Diciamo che c’è molta, molta più attenzione. Alla fine del 2007 abbiamo chiesto un finanziamento per diluire nei 12 mesi il pagamento delle tredicesime e delle tasse. Ci è stato dato un finanziamento senza chiedere nessuna garanzia. Quest’anno per fare la stessa cosa siamo stati in ballo circa sei mesi, con una garanzia di una società esterna più una garanzia anche da parte nostra del 20% dell’importo.

Cosa le lascia, sul piano personale, questo momento di difficoltà?
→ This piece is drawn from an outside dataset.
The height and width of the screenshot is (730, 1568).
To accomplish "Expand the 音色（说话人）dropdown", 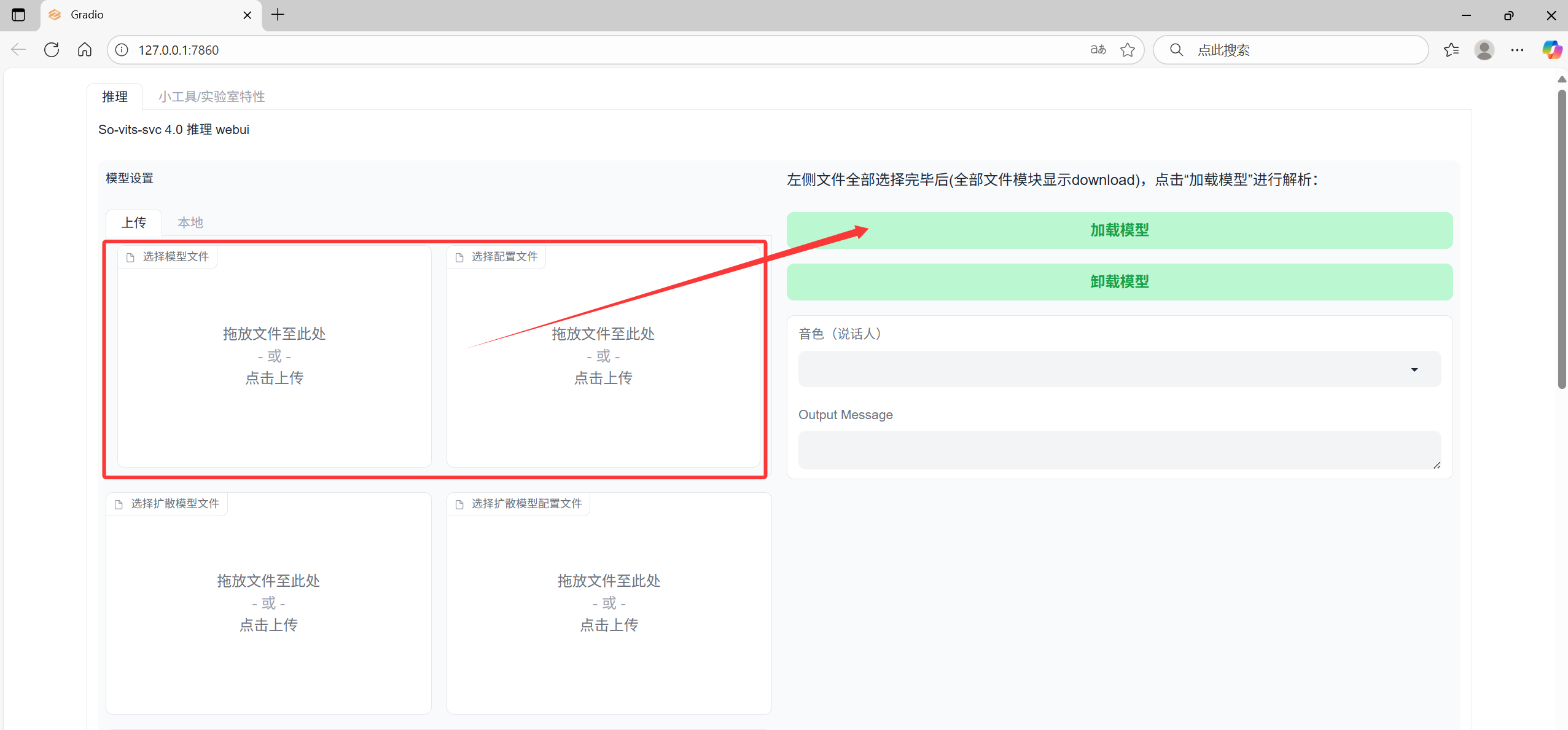I will tap(1119, 369).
Per me è stata risolutiva una giornata in cui in azienda, subissato da una quantità enorme di lavoro, mi sono accordo che malgrado l’impegno c’era ben poco da fare, ed era come se tutti gli sforzi, di fronte alle difficoltà, fossero vani. È stato allora che mi sono chiesto: cosa ti spiacerebbe perdere di più, delle cose che hai? C’è da dire che negli ultimi anni ho riscoperto un rapporto col mistero, con Dio, più profondo di quello che è stato in passato. Ora ne ho rivisto il senso pressante. E quello che mi spiacerebbe di più, in questo momento – mi sono detto – sarebbe perdere la fede. Gli affetti, la libertà di fare, sono venuti dopo. È vero che il lavoro è importante, mi sono detto, ma non è tutto.

Questo che conseguenze ha avuto nel suo lavoro di tutti i giorni?
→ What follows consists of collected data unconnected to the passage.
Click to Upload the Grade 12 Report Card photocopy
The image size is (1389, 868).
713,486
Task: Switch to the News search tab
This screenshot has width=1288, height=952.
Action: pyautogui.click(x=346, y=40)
È come se avessi dato la giusta dimensione a tutto il resto. Quando la priorità per la quale uno si preoccupa quotidianamente è al quinto posto, allora dice: cercherò di fare quel che devo fare, ma rimane il fatto che dipendo da qualcos’altro. Non ultima la crisi, per capire cosa fare. Uno si sente più libero di affrontare con più serenità anche scelte dolorose, di reinvestire denaro nell’impresa piuttosto che di parlare ai ragazzi in azienda e dir loro le cose come stanno.